As an atheist, I’ve noticed that many atheists and Muslims have been increasingly persecuted and demonized in the world around me.
However, I do not believe in God. I am quite sure there is no supernatural realm and I can explain my reasons in great depth and detail. But my mouth, my speech, is muzzled. I can’t be open about my beliefs because people are offended to be in the presence of an outspoken atheist who denies their God. I can’t even ask questions about why they believe as they do, or which church teaches what, because then the conversation turns to my beliefs and they become shocked, taking offence.
Yet theology—what people believe and why—is my great interest. I spent years earning a Masters degree in it but now I must forego discussing it with my friends just to have these friends!
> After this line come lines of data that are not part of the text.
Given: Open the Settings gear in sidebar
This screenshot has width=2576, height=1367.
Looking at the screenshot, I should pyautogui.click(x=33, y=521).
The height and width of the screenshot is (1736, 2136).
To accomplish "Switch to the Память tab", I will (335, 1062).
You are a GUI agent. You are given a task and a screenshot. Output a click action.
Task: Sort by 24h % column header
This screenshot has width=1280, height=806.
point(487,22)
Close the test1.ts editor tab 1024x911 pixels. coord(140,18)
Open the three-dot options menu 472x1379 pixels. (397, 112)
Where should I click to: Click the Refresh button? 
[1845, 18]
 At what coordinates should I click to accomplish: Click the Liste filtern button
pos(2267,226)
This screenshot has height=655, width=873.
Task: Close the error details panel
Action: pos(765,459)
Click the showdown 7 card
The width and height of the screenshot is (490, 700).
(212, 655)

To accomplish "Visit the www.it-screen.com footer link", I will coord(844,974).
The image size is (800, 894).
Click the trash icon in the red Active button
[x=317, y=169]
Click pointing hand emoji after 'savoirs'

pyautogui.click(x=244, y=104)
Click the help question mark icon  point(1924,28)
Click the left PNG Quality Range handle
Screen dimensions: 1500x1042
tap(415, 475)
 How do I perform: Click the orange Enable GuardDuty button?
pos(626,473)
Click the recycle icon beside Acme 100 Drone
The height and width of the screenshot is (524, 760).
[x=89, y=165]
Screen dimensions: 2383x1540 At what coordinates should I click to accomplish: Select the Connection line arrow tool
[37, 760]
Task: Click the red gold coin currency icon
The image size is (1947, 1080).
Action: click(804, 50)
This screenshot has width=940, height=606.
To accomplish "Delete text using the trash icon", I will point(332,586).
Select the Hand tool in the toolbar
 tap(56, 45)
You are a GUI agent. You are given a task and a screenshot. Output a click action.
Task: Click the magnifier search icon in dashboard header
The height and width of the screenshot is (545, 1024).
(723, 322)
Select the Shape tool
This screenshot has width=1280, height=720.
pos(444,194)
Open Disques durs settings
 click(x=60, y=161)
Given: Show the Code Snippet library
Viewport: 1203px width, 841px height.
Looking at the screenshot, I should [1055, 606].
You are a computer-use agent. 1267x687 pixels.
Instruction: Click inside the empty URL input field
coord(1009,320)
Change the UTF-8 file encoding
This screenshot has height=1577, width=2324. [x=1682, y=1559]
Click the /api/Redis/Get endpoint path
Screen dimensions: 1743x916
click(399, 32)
Others cannot speak openly about their non-believer status lest they risk losing their jobs. Or fail to get jobs in the first place. We all know the laws against discriminating for beliefs but we also know how easy it is to frame someone or to invent a reason to fire a person you don’t like. I know an atheist professor who got fired on trumped-up charges after speaking openly about his beliefs. He decided he should have kept his mouth shut till after he had tenure. Christians DON’T LIKE atheists.
In Canada, parliament is opened with Christian prayer. Christians think they are being persecuted if they are not allowed to pray out loud when and wherever they want. Or when one asks them to provide supporting evidence for their beliefs. All this while atheists dare not mention that they have beliefs.
In the United States of America, there are still seven states in which atheists can’t run for public office though Christians of many stripes have served as president. On Dec. 6 2014, the New York Times carried an insightful article “” describing legal prohibitions in the Constitution banning atheists from public office, naming the states with these laws on the books, explaining why and how secular groups are fighting these laws.
Even when one looks at the global stage, it really does seem like we live in a world of Christian privilege, with Christians holding both the military and economic power to force others into submission. This has been the case for at least half a millennium, if not since the Roman Emperor Constantine who died in 337 AD/CE. So comfortable are Christians in their superior position of wealth and power—despite exalting Jesus for being too poor to own a pillow—that when Muslims knocked down a couple of towers on US soil in 2001, the screams of outrage echoed from earth to sky and back. Fifteen years later, North Americans have still not recovered and now that East Asia ripples the global economy, Christendom panics.
Christianity will easily not give up its privileged position in the universe.